Avec l'utilisation des acides aminés protégés de synthèse ou des tourteaux tannés, il est possible de réduire l’apport de correcteur azoté grâce à une meilleure efficacité des protéines à 35 %, d’augmenter la production laitière, d’augmenter le TP entre 0 et 1,44 g/kg de lait, de baisser les rejets d'urée.
Les besoins en PDIA augmentent fortement avec de hauts niveaux de production laitière
Le saviez-vous ?
La vache ne valorise pas bien les protéines qu'elle ingère. Dans le lait, on retrouve en moyenne 28 % des quantités de protéines ingérées. L'azote excrété dans l'urine et les fécès, représente 40 % de l'apport.
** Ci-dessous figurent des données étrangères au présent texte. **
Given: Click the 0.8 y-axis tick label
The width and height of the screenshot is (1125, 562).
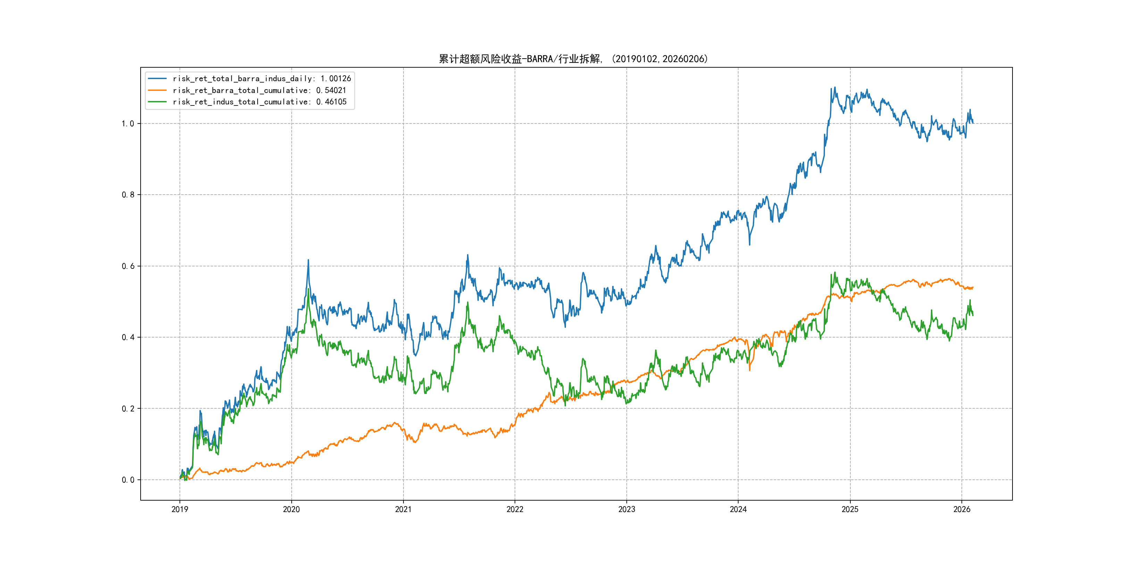Looking at the screenshot, I should pos(128,195).
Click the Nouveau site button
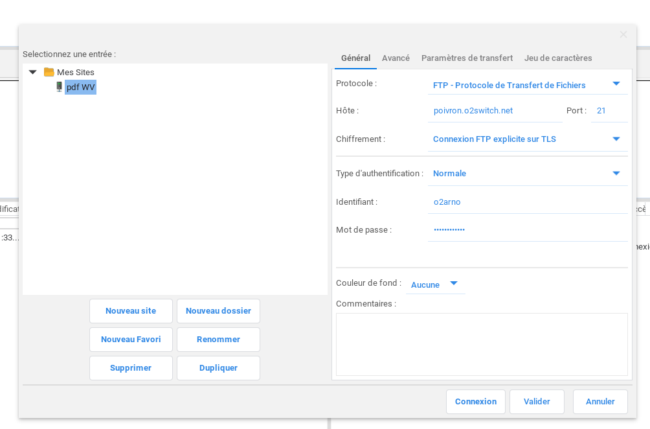650x429 pixels. 131,311
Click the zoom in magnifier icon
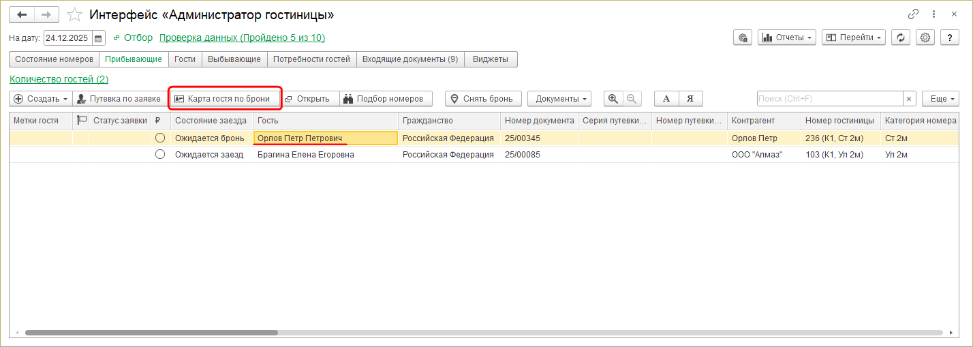 pyautogui.click(x=613, y=99)
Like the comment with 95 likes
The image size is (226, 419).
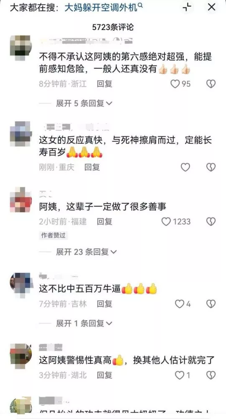pos(175,84)
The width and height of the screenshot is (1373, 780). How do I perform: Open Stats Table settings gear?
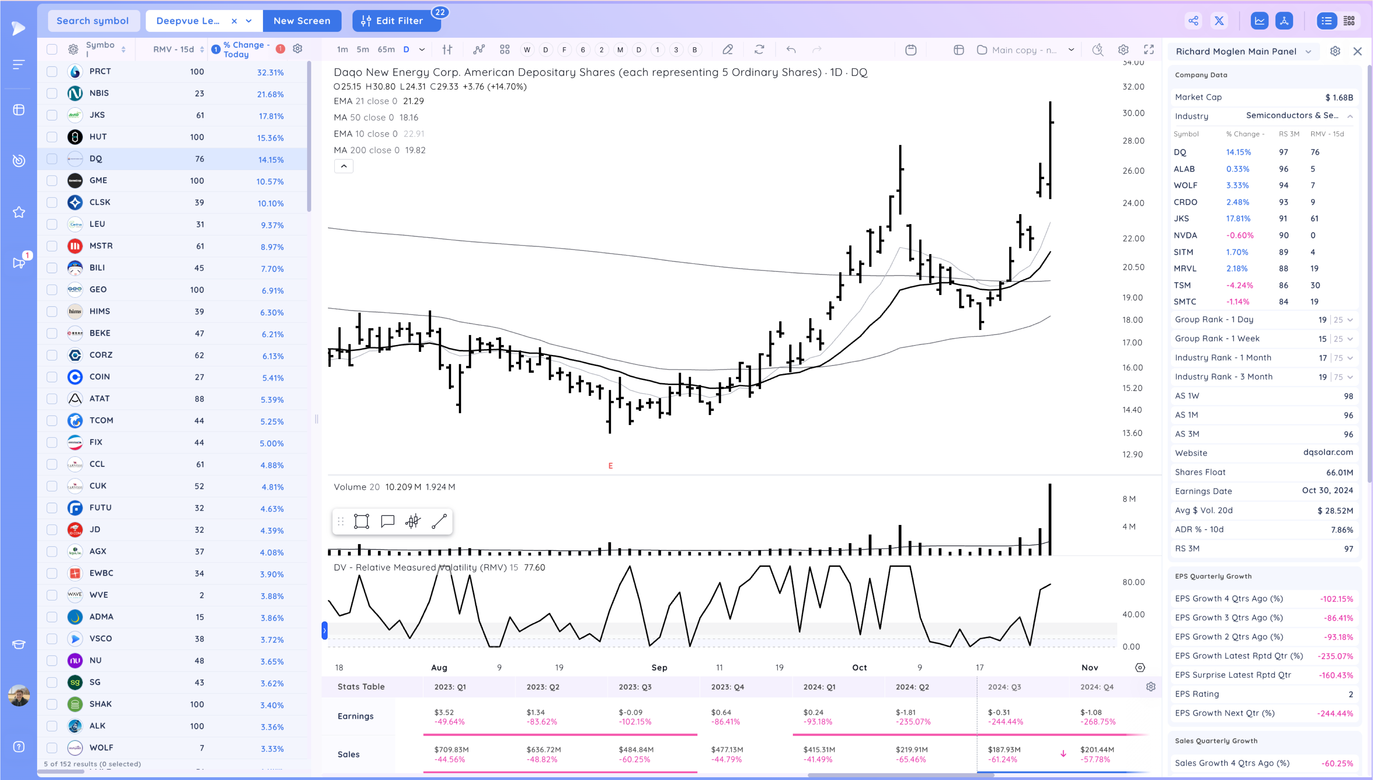1150,687
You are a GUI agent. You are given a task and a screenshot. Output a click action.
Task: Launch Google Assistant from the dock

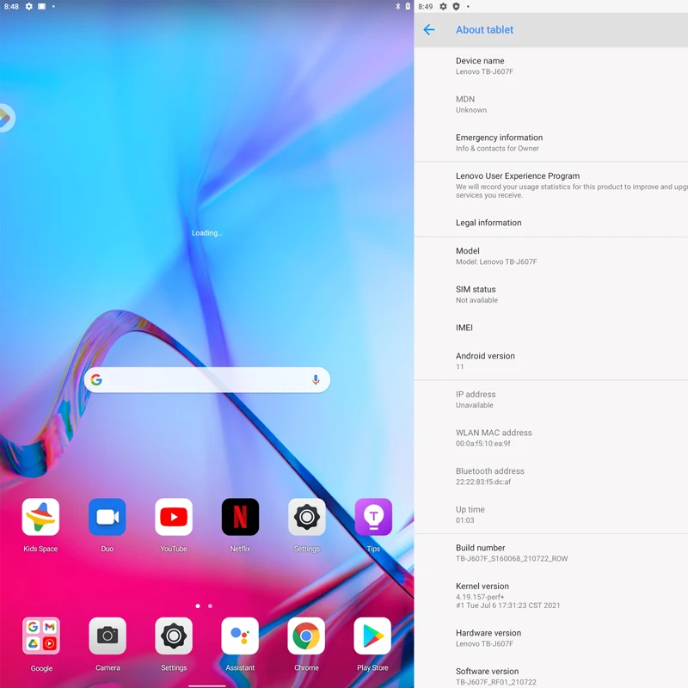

Les 32 autres pourcents servent à l'organisme de la vache.
À retenir
Pour trouver une ration vache laitière performante, sur le plan économique et environnemental, il faut être attentif à la composition en acides aminés essentiels du correcteur azoté plus qu’à sa teneur globale en azote.
Exemple d'une prime au TP incitative
La coopérative Prospérité fermière (PF) rémunère le taux protéique du lait (TP) au delà de la grille Criel de Nord Picardie Ardennes. La grille prévoit un prix du TP de 5,39 €/g lait pour un taux supérieur à 32 g/l. PF y ajoute 2 €/g pour un taux compris entre 33 et 34. Et une prime de 3 €/g pour un TP au-dessus de 34 g/l. Si le TP est inférieur à 32 g/l, la grille Criel prévoit une pénalité de 5,39 €/g. PF applique une pénalité supplémentaire (-1 €/g) si le TP est inférieur à 30.
En moyenne, un producteur de lait à la Prospérité fermière livre un lait à 33,27 g/l de TP. Ce qui fait une prime de 7,4 €/1 000 l. Les TP moyens annuels par producteur sur 2019 vont de 29,8 g/l à 36,2 g/l. Soit un impact sur le prix du lait qui va de -13,1 € à +29,2 €/1 000 l.